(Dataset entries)
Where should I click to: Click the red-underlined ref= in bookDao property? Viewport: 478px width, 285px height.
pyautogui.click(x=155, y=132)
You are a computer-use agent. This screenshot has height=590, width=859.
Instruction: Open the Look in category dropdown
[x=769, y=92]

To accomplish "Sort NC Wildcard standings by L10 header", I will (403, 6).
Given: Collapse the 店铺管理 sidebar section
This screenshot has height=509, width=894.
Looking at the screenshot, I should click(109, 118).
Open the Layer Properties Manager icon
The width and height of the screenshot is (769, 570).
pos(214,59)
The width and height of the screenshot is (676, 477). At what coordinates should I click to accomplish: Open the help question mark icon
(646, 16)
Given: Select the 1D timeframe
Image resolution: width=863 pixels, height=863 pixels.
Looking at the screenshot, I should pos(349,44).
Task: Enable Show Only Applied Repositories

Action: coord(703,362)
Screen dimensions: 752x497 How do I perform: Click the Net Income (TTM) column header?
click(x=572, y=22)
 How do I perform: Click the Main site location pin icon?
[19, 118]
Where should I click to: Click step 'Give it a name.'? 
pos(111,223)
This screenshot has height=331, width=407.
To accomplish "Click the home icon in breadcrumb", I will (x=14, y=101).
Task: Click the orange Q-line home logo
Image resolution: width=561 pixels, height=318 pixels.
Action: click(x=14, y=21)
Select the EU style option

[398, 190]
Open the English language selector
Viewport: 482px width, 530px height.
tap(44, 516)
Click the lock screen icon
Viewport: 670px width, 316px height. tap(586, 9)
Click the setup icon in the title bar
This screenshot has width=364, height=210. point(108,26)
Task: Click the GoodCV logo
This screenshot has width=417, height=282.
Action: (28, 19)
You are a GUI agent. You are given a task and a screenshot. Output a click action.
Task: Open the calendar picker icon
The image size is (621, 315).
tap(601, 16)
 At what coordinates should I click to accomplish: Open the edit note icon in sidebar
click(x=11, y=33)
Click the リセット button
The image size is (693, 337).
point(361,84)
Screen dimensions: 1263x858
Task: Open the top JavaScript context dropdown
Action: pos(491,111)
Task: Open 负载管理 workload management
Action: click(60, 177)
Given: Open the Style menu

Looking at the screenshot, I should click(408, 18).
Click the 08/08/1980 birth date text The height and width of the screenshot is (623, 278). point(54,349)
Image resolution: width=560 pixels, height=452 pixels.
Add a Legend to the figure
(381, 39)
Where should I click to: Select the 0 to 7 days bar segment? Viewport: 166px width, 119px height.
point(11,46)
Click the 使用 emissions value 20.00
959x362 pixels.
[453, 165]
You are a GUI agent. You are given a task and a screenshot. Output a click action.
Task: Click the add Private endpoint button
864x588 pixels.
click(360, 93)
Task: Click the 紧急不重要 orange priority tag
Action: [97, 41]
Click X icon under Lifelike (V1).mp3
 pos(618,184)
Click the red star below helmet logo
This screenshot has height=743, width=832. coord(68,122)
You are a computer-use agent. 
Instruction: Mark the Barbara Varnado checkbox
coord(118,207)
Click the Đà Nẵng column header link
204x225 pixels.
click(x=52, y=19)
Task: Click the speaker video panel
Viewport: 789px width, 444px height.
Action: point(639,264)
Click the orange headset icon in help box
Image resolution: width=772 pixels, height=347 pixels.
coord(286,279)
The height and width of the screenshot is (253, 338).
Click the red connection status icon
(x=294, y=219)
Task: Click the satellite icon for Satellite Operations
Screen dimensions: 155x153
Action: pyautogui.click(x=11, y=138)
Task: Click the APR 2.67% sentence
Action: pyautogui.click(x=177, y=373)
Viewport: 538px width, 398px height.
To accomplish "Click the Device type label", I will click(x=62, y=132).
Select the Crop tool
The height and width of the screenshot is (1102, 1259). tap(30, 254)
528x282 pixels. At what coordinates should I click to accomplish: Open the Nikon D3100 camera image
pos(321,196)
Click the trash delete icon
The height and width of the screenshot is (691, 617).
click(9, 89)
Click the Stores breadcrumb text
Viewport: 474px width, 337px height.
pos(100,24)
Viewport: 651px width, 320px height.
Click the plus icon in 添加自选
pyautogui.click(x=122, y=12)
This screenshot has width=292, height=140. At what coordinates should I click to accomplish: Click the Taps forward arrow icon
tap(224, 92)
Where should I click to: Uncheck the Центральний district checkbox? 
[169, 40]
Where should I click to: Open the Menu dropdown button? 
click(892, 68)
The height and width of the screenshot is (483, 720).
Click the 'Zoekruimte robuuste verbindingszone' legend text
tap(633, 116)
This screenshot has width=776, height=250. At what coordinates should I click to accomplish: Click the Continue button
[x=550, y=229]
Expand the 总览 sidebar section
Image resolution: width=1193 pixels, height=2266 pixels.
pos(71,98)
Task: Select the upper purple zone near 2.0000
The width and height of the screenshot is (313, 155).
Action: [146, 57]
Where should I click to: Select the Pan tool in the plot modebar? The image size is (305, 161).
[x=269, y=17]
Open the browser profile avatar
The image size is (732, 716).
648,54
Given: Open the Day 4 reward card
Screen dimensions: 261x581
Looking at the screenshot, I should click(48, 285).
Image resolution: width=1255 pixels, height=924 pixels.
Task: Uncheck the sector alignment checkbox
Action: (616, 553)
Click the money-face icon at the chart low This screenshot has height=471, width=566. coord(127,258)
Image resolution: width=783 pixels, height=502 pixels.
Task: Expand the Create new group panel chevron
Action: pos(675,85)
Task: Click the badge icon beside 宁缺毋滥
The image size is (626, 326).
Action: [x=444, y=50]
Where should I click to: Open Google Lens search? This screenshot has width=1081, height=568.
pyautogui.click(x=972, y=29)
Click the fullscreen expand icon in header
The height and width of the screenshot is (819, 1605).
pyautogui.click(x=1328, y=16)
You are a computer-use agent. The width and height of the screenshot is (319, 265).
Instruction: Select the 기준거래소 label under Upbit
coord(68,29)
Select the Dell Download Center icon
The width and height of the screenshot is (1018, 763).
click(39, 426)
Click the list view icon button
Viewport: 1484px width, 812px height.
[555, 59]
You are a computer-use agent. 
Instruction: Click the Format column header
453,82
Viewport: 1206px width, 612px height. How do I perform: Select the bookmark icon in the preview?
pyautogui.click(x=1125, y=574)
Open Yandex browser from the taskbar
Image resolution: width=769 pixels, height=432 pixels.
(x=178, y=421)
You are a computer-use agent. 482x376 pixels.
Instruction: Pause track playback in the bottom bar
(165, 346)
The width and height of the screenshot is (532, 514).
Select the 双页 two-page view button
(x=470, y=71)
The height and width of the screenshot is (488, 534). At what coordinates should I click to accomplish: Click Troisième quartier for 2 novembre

EXERCISE DETAILS:
Reproduce the entries above in full and exactly.

ANSWER SECTION:
Where should I click to: Click the red-underlined ref= in bookDao property? Viewport: 478px width, 285px height.
pyautogui.click(x=155, y=132)
You are a computer-use agent. This screenshot has height=590, width=859.
Instruction: Open the Look in category dropdown
[x=769, y=92]

To accomplish "Sort NC Wildcard standings by L10 header", I will (403, 6).
Given: Collapse the 店铺管理 sidebar section
This screenshot has height=509, width=894.
Looking at the screenshot, I should click(109, 118).
Open the Layer Properties Manager icon
The width and height of the screenshot is (769, 570).
pos(214,59)
The width and height of the screenshot is (676, 477). At what coordinates should I click to accomplish: Open the help question mark icon
(646, 16)
Given: Select the 1D timeframe
Image resolution: width=863 pixels, height=863 pixels.
Looking at the screenshot, I should pos(349,44).
Task: Enable Show Only Applied Repositories

Action: coord(703,362)
Screen dimensions: 752x497 How do I perform: Click the Net Income (TTM) column header?
click(x=572, y=22)
 How do I perform: Click the Main site location pin icon?
[19, 118]
Where should I click to: Click step 'Give it a name.'? 
pos(111,223)
This screenshot has height=331, width=407.
To accomplish "Click the home icon in breadcrumb", I will (x=14, y=101).
Task: Click the orange Q-line home logo
Image resolution: width=561 pixels, height=318 pixels.
Action: click(x=14, y=21)
Select the EU style option

[398, 190]
Open the English language selector
Viewport: 482px width, 530px height.
tap(44, 516)
Click the lock screen icon
Viewport: 670px width, 316px height. tap(586, 9)
Click the setup icon in the title bar
This screenshot has width=364, height=210. point(108,26)
Task: Click the GoodCV logo
This screenshot has width=417, height=282.
Action: (28, 19)
You are a GUI agent. You are given a task and a screenshot. Output a click action.
Task: Open the calendar picker icon
The image size is (621, 315).
tap(601, 16)
 At what coordinates should I click to accomplish: Open the edit note icon in sidebar
click(x=11, y=33)
Click the リセット button
The image size is (693, 337).
point(361,84)
Screen dimensions: 1263x858
Task: Open the top JavaScript context dropdown
Action: pos(491,111)
Task: Open 负载管理 workload management
Action: click(60, 177)
Given: Open the Style menu

Looking at the screenshot, I should click(408, 18).
Click the 08/08/1980 birth date text The height and width of the screenshot is (623, 278). point(54,349)
Image resolution: width=560 pixels, height=452 pixels.
Add a Legend to the figure
(381, 39)
Where should I click to: Select the 0 to 7 days bar segment? Viewport: 166px width, 119px height.
point(11,46)
Click the 使用 emissions value 20.00
959x362 pixels.
[453, 165]
You are a GUI agent. You are given a task and a screenshot. Output a click action.
Task: Click the add Private endpoint button
864x588 pixels.
click(360, 93)
Task: Click the 紧急不重要 orange priority tag
Action: [97, 41]
Click X icon under Lifelike (V1).mp3
 pos(618,184)
Click the red star below helmet logo
This screenshot has height=743, width=832. coord(68,122)
You are a computer-use agent. 
Instruction: Mark the Barbara Varnado checkbox
coord(118,207)
Click the Đà Nẵng column header link
204x225 pixels.
click(x=52, y=19)
Task: Click the speaker video panel
Viewport: 789px width, 444px height.
Action: point(639,264)
Click the orange headset icon in help box
Image resolution: width=772 pixels, height=347 pixels.
coord(286,279)
The height and width of the screenshot is (253, 338).
Click the red connection status icon
(x=294, y=219)
Task: Click the satellite icon for Satellite Operations
Screen dimensions: 155x153
Action: pyautogui.click(x=11, y=138)
Task: Click the APR 2.67% sentence
Action: pyautogui.click(x=177, y=373)
Viewport: 538px width, 398px height.
To accomplish "Click the Device type label", I will click(x=62, y=132).
Select the Crop tool
The height and width of the screenshot is (1102, 1259). tap(30, 254)
528x282 pixels. At what coordinates should I click to accomplish: Open the Nikon D3100 camera image
pos(321,196)
Click the trash delete icon
The height and width of the screenshot is (691, 617).
click(9, 89)
Click the Stores breadcrumb text
Viewport: 474px width, 337px height.
pos(100,24)
Viewport: 651px width, 320px height.
Click the plus icon in 添加自选
pyautogui.click(x=122, y=12)
This screenshot has width=292, height=140. At what coordinates should I click to accomplish: Click the Taps forward arrow icon
tap(224, 92)
Where should I click to: Uncheck the Центральний district checkbox? 
[169, 40]
Where should I click to: Open the Menu dropdown button? 
click(892, 68)
The height and width of the screenshot is (483, 720).
Click the 'Zoekruimte robuuste verbindingszone' legend text
tap(633, 116)
This screenshot has width=776, height=250. At what coordinates should I click to accomplish: Click the Continue button
[x=550, y=229]
Expand the 总览 sidebar section
Image resolution: width=1193 pixels, height=2266 pixels.
pos(71,98)
Task: Select the upper purple zone near 2.0000
The width and height of the screenshot is (313, 155).
Action: [146, 57]
Where should I click to: Select the Pan tool in the plot modebar? The image size is (305, 161).
[x=269, y=17]
Open the browser profile avatar
The image size is (732, 716).
648,54
Given: Open the Day 4 reward card
Screen dimensions: 261x581
Looking at the screenshot, I should click(48, 285).
Image resolution: width=1255 pixels, height=924 pixels.
Task: Uncheck the sector alignment checkbox
Action: (616, 553)
Click the money-face icon at the chart low This screenshot has height=471, width=566. coord(127,258)
Image resolution: width=783 pixels, height=502 pixels.
Task: Expand the Create new group panel chevron
Action: pos(675,85)
Task: Click the badge icon beside 宁缺毋滥
The image size is (626, 326).
Action: [x=444, y=50]
Where should I click to: Open Google Lens search? This screenshot has width=1081, height=568.
pyautogui.click(x=972, y=29)
Click the fullscreen expand icon in header
The height and width of the screenshot is (819, 1605).
pyautogui.click(x=1328, y=16)
You are a computer-use agent. The width and height of the screenshot is (319, 265).
Instruction: Select the 기준거래소 label under Upbit
coord(68,29)
Select the Dell Download Center icon
The width and height of the screenshot is (1018, 763).
click(39, 426)
Click the list view icon button
Viewport: 1484px width, 812px height.
[555, 59]
You are a computer-use agent. 
Instruction: Click the Format column header
453,82
Viewport: 1206px width, 612px height. How do I perform: Select the bookmark icon in the preview?
pyautogui.click(x=1125, y=574)
Open Yandex browser from the taskbar
Image resolution: width=769 pixels, height=432 pixels.
(x=178, y=421)
You are a computer-use agent. 482x376 pixels.
Instruction: Pause track playback in the bottom bar
(165, 346)
The width and height of the screenshot is (532, 514).
Select the 双页 two-page view button
(x=470, y=71)
The height and width of the screenshot is (488, 534). At what coordinates should I click to accomplish: Click Troisième quartier for 2 novembre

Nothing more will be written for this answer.